USA TODAY
Army reviewing Afghan and Iraq casualty reports
SAN FRANCISCO (AP) — The Army is reviewing casualty reports on American soldiers killed in Afghanistan, Iraq and elsewhere since 2001, a response to complaints that it has not always given families accurate information.
The review covers hundreds of casualties in Operation Enduring Freedom, the campaign in Afghanistan, and Operation Iraqi Freedom, two senior military officials said. It also includes American soldiers killed in neighboring countries in support of the two operations.
In coming weeks, the Army will issue a directive formalizing the review, according to the military officials. One spoke Thursday on condition of anonymity because officers at the highest levels of the Army are still making minor changes.

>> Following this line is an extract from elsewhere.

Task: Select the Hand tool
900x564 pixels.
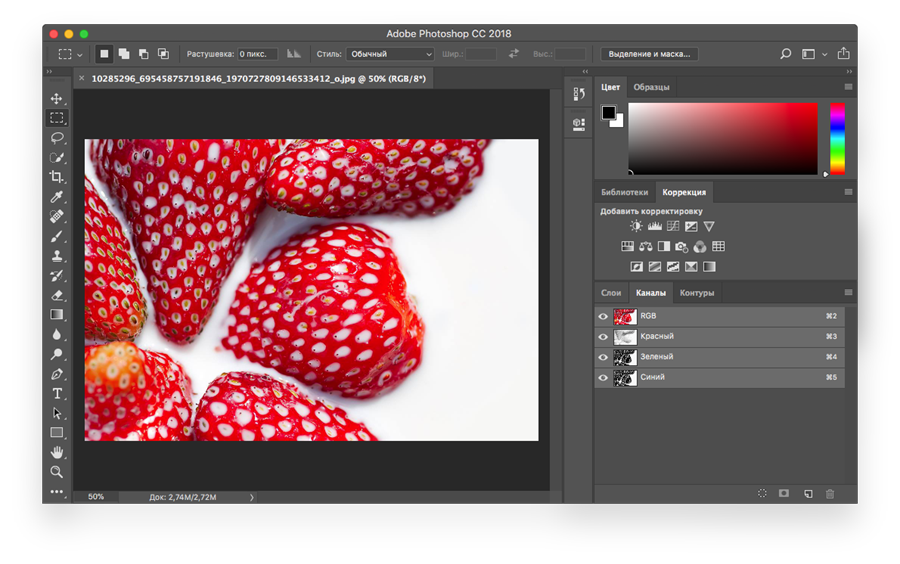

The other described the initiative in memos obtained by The Associated Press.
"We are actively screening every Criminal Investigation Command report to ensure that there were no disconnects with the Casualty Reporting System. We are about half way through with that mission," one of the memos states.
The purpose of the forthcoming Army-wide order is to tell units in the field that they must tell the Army's headquarters of any change in investigative findings that differs from what a family was initially told, a third official said.
Brig. Gen. Anthony A. Cucolo, who heads the Army's public affairs office, said the Army's move is not new but a continuing "rigorous and routine review of current casualty cases with outstanding issues."
Lt. Col. Dan Baggio, an Army spokesman, said that because of the constant turnover of units in Iraq and Afghanistan, it is important to remind troops that the casualty reports must agree with the actual events that occurred when a soldier was killed.
"It's important to reinforce that the information we provide the families is accurate," he said.
The step follows high-profile mistakes in telling families the circumstances of soldiers' deaths.
The best-known is that of Cpl. Pat Tillman, the one-time NFL star from San Jose, Calif., who quit football to join the U.S. Army Rangers and was killed by friendly fire in Afghanistan in April 2004.
Tillman's family was originally told he had been killed by enemy fire. Five weeks later, they learned he was shot dead by fellow Rangers after an ambush.
The military suspected it was a friendly fire death within hours, but failed to tell the Tillmans despite a regulation on the books directing it to do so, said the soldier's mother, Mary Tillman.
She called the move positive, but she said the Army must follow up and deliver any new information to surviving family members.
"People will be able to come to terms with the truth, but if you were lied to once, then you're always going to be distrustful," she said in a telephone interview.
Two months after Tillman died, Lt. Andre Tyson and Spc. Patrick McCaffrey, two California National Guardsmen, were killed by the Iraqi civil-defense soldiers they were training.
The Army initially told the families the two men were killed in a conventional ambush. It was two years before their survivors learned they were slain.
The Army is not reopening investigations into the deaths of all soldiers killed in action, but it is revisiting them to ensure family members were informed of the Army's most accurate and updated findings.
The review has been quietly underway for more than two months, but the directive has not yet been sent to units in the field.
It will order Army units down to the battalion level to dig up so-called 15-6 investigative reports routinely conducted after combat deaths. Battalions that have been or are in Iraq or Afghanistan are being directed to ship copies of the initial casualty reports to top Army officials.
The Army will compare the initial reports to the follow-up investigations, looking for discrepancies in conclusions, according to military officials.
If the Army finds such a discrepancy, it will reappoint a casualty notification team, prepare a new report for the surviving family members and revisit the family to make personal notifications, one official said.
Marine Corps spokesman Lt. Col. Scott Fazekas said he was not aware of any similar review by the Marines.
A soldier's death may result in multiple investigations for a number of reasons. Follow-up inquiries are often launched when a first layer of military investigators concludes they need to probe more deeply. For instance, sometimes a crime is suspected but investigators in the field do not have access to resources such as ballistics testing.
Follow-up inquiries are commonly conducted by the Army's Criminal Investigation Command, known as CID, and by the Combat Readiness Center.
The full scope of the effort was not clear Thursday. Officials who spoke said they did not know how many soldiers' deaths would be included, or the circumstances that would trigger review. But it will certainly include several hundred deaths, one official said. Another said the review will include all combat deaths in the two theaters.
That would mean the review would cover some 2,000 reports. Nearly 1,800 Army soldiers have died in Iraq since 2003. More than 230 have died in Afghanistan, according to an Associated Press tally.
Nadia McCaffrey, the mother of Patrick McCaffrey, welcomed the move but said she was cautious in her optimism because the Army has moved slowly to inform her in the past.
"So now again we have to see how long it takes for people to act on it," she said from her home in Tracy.